Any time you ask a why question you get into areas of philosophy, which can be pretty sticky. But I can propose two answers anyway (one of which is supported by the documentation, as in padawin's answer.

The first is that the original idea behind rebasing is that it is something an individual would do just before or during a merge to some sort of more-authoritative repository.

Let's invent two players, Alice and Bob. Alice has the authoritative version: anyone who wants the latest and greatest version of the software goes to Alice.

In Alice's repository, there are various lines of development:

...--o--o--o--o--o   <-- master
            \
             o--o--o   <-- feature/tall

and so on. Bob cloned Alice's repository at some point, perhaps at this point:

...--o--o--o   <-- master, origin/master
            \
             o--o--o   <-- origin/feature/tall

before the last two commits that Alice added to her authoritative master.

Bob then developed his feature, feature/short, from his master, so he has:

             A--B   <-- feature/short
            /
...--o--o--o   <-- master, origin/master
            \
             o--o--o   <-- origin/feature/tall

He thinks he's ready to deliver his result to Alice. So he runs git fetch origin to get any of her updates and now he has this:

             A--B   <-- feature/short
            /
...--o--o--o   <-- master
           |\
           | o--o   <-- origin/master
            \
             o--o--o   <-- origin/feature/tall

He might now update his own master so that it points to the same commit as his origin/master (Alice's current tip of master):

             A--B   <-- feature/short
            /
...--o--o--o--o--o   <-- master, origin/master
            \
             o--o--o   <-- origin/feature/tall

Before delivering his A--B series of commits to Alice, he should make sure they work. So he can git checkout master && git merge feature/short which produces:

             A---B
            /     \
           |       M   <-- feature/short
           |      /
...--o--o--o--o--o   <-- master, origin/master
            \
             o--o--o   <-- origin/feature/tall

Bob can test M and see that it works—so now it's safe to rebase A and B atop the tip of master, giving:

           [old commits, no longer in use]
           |
           |       A'-B'  <-- feature/short
           |      /
...--o--o--o--o--o   <-- master, origin/master
            \
             o--o--o   <-- origin/feature/tall

Note that commit M is gone from the rebased feature/short: Bob should now deliver the new-and-improved A'-B' chain of commits to Alice, and Alice can choose whether to merge them, or fast-forward to B', or whatever she likes.

The second idea here is that it's actually not possible to copy a merge commit.
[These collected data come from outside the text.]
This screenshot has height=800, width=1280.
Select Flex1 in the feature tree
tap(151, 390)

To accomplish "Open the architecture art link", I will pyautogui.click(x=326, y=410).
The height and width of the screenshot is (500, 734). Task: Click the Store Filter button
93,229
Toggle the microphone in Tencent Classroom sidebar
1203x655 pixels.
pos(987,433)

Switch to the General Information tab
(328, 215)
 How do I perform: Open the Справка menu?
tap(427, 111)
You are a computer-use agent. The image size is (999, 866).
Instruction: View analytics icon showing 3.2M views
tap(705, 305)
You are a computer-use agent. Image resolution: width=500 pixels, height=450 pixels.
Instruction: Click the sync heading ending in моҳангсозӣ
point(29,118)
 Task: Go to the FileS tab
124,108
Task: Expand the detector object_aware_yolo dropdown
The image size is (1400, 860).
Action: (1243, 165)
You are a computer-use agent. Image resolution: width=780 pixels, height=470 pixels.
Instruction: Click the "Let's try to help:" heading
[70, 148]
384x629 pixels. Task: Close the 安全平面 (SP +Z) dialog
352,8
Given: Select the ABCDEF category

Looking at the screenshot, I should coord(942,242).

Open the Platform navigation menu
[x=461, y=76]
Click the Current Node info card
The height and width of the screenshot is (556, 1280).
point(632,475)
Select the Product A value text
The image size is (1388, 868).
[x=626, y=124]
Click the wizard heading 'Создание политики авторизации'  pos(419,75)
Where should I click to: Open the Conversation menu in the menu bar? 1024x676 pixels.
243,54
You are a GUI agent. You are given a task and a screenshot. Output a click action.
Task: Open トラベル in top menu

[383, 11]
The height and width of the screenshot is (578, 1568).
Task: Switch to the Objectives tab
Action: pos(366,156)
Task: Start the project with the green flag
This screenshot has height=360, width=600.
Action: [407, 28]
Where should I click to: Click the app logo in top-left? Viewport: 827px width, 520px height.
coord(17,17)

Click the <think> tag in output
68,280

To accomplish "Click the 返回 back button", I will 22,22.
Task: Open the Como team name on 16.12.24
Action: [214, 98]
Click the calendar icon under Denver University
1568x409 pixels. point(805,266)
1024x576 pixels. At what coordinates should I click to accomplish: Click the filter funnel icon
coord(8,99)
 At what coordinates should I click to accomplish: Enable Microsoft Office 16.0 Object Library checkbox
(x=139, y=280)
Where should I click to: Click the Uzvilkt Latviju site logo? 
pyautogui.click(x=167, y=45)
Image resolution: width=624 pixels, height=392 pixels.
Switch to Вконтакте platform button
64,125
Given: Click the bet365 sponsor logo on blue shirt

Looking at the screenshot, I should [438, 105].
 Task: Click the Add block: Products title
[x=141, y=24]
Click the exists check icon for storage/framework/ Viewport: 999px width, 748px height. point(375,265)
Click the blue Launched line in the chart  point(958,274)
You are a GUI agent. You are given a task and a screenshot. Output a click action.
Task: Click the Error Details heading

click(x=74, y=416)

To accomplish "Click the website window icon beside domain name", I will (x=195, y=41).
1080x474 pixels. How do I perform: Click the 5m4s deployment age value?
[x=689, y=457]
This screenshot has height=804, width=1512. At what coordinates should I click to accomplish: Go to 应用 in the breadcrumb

Copying commit A to A' is just a matter of making the same changes that A made as compared to its parent. Copying B to B' is just a matter of making the same changes that B made to A. But you can't copy a merge; you have to do a whole new merge. That is, of course, possible; and that's what the old -p or the new fancy --rebase-merges actually do: they just identify where a merge happened before, and do a new one—with possibly very different results if the new merge base is different—wherever that makes sense.

One of the two parents of the new merge is obvious: it's the rebased copy commit from some original commit that was a parent of the original merge. The other parent—assuming a two-parent merge, anyway—is not really quite as obvious: sometimes it's an unchanged original commit, and sometimes it's a rebased commit. So this job is harder than it might seem at first. The old, non--p rebase code simply said: This is hard, and we don't really want to do it at all in most cases anyway, so let's not bother to try.

(I would argue that this is wrong—that if you're naively rebasing a chain that involves merges, you probably want to copy the merges too—but at the same time, I would argue that if you're naively rebasing a chain that involves merges, you haven't thought enough about what you're doing. So the default behavior sort of makes sense. It might make more sense if it detected merges it was going to skip, and warned or required a flag.)

Upvotes: 8

padawin
padawin

Reputation: 4476

From man git-rebase, it is said:

The interactive rebase command was originally designed to handle individual patch series. As such, it makes sense to exclude merge commits from the todo list, as the developer may have merged the then-current master while working on the branch, only to rebase all the commits onto master eventually (skipping the merge commits).

I would like to add that if you use git rebase --interactive with merges, you should (also, as per man git-rebase) use --rebase-merges instead of --preserve-merges. It will prevent you a lot of other headaches.